* **DOCUMENT SEGMENT**:
════
# COGS 118A- Project Checkpoint

# Names

Hopefully your team is at least this good. Obviously you should replace these with your names.

- Will Sumerfield
- Miguel Monares
- Abdalla Atalla
- Ritik Raina
- Matilda Michel

# Abstract

The goal of our project is to learn about the strengths, weaknesses, and applications of several popular supervised
machine learning models. We will hypothesize their performance predicting Heart Disease on a large dataset of health
related metrics, train each model on the same data, and analyze their performance. Finally, we will attempt to create
an ensemble model which outperforms each of our individual models.

# Background
Heart disease is the leading cause of death in the United States, accounting for more than 696,000 deaths in 2020 alone. [1]. It is a disease that, if remedied proactively early, can be treated and/or alleviated. Hence, in order to best address the prominence of heart disease in the US, we must use leading technologies to help understand, predict, and detect indicators of heart disease in patients.

The technology of machine learning is already widely used in the field of medicine, including the domain of disease prediction & classification.

### Prior Work:

1. Using patient information such as MRI scans, biomarkers, and numerical data about the patient, researchers have been able to develop a random forest classifier that predicts Alzheimer's Disease in its early stages up to an 85% accuracy [2]. The implications of this research are proactive care for those who are predicted to develop Alzheimer's disease.
2. Using feature selection and data cleaning techniques, researchers have been able to leverage to use of different machine learning models on multiple sources of data (meterological, epidemic, media data, etc.) to analyze, predict, and prevent the spread of infectious diseases [3].
3. Finally, within the space of heart disease classification, researchers have already developed machine learning and deep learning models to predict heart disease. Using a Heart Disease dataset from UCI, researchers have been able to leverage deep learning techniques to achieve a 94% accuracy in predicting heart disease [4].

As demonstrated in the previous research that has been done in this field, many different models and data science techniques have been employed in the objective of disease classification. It's important that we understand how we can use the leading technology of machine learning to best predict and classify health conditions, like heart disease, in order to promote healthy habits and preventative measure for those who are at risk. This facet of understanding motivates the purpose of our project.

[1] https://www.cdc.gov/nchs/fastats/leading-causes-of-death.htm
[2] https://www.frontiersin.org/articles/10.3389/fpubh.2022.853294/full#:~:text=The%20Machine%20Learning%20techniques%20(26,algorithms%20(28%2C%2029).
════
(Collected data)
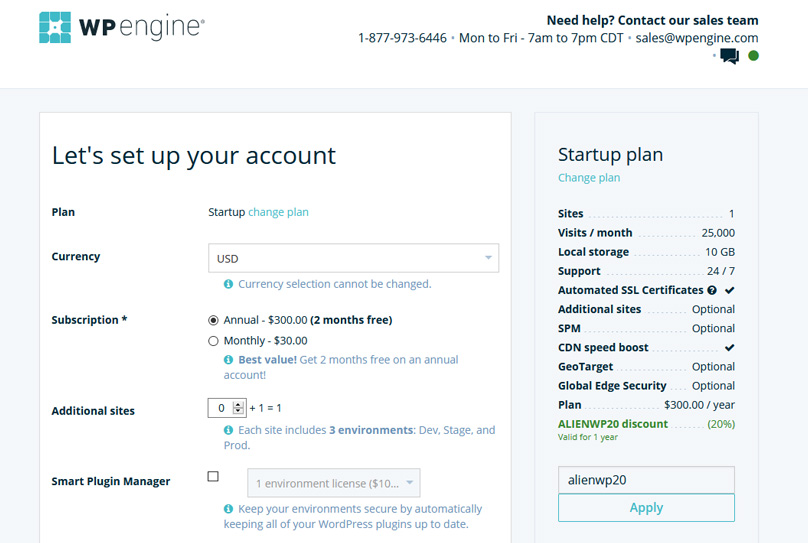Image resolution: width=808 pixels, height=543 pixels.
Task: Enable the Smart Plugin Manager checkbox
Action: click(213, 477)
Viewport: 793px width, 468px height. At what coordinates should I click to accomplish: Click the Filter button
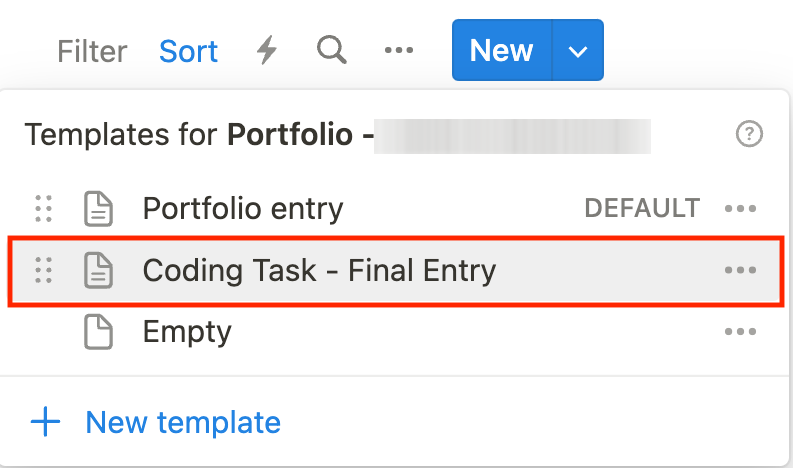tap(92, 50)
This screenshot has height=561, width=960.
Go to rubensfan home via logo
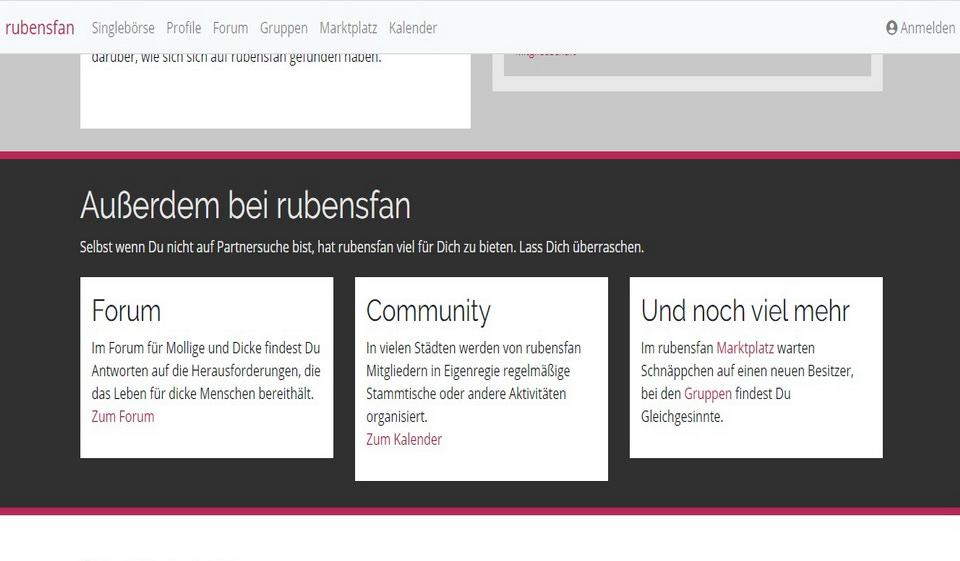(x=40, y=28)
════
Quote the project checkpoint word for word between "As demonstrated in" and "of our project.", inclusive. The lines above come from a separate source.

* **SOLUTION BELOW**:
As demonstrated in the previous research that has been done in this field, many different models and data science techniques have been employed in the objective of disease classification. It's important that we understand how we can use the leading technology of machine learning to best predict and classify health conditions, like heart disease, in order to promote healthy habits and preventative measure for those who are at risk. This facet of understanding motivates the purpose of our project.